A taste of “Sukiyaki”

Nope, this post is not about food — again.
Back in high school, I started liking the song “Sukiyaki”. It’s the perfect “senti” song, the kind you sing when the man (or woman) of your dreams has significantly resisted your numerous advances, or worse–has labeled you as one of his “dearest friends”. All through out adolescence, this line was the worst I’ve heard and wouldn’t want to inflict on any lovelorn teenager in the midst of her raging hormones: “I’ve always seen you as a dear sister….”

Yep, dear reader–someone freaking told me that when I was 18 years old. The person who told me that fancied himself as a local Dawson Leery and had the misguided posturings of a local Casanova. Fast forward twelve years after, I am happily married and he has a steady round of various f@ck buddies.

Yeah, no one forgets her first heart break!

Anyway, back to Sukiyaki. I recently discovered Fukuoka Dreaming, a very interesting blog maintained by a Filipino lawyer called Kaeru and his wife Asawa. The blog talks about Fukuoka living and the numerous stuff that is Japanese related. Naturally, I am in my element.

One of the interesting posts I came across is the post on Sukiyaki (the food) and Sukiyaki (the song).
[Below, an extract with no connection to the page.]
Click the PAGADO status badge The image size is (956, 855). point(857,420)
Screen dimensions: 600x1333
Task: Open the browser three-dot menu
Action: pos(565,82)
For the food, I am planning on trying it as soon as I have time. As for the song, I never knew that it’s original version is Japanese. Back in HS, I thought the song writer was just being clever by naming the song “Sukiyaki”, but yeah–like all great things, this really senti song traces its roots to Japan. The original song was titled “Ue o Muite Arukou” (Look Up When I Walk). The song, according to Wikipedia, was sung by singer Kyu Sakamoto and has reached the top of the US Billboard 100 in 1963. To this day, this remains the only Japanese language song to do so. Basically, the lyrics is about a man who looks up and whistles while he is walking so that his tears won’t fall.

Here’s the MV of “Ue o Muite Arukou” (Look Up When I Walk)

I looked up the lyrics via Learn-Japanese.

Note that this was the 1963 version–note the classic styling and the feel good melodies even if the lyrics are kinda sad. We’re probably more familiar with the 1995 version by male group 4 P.M.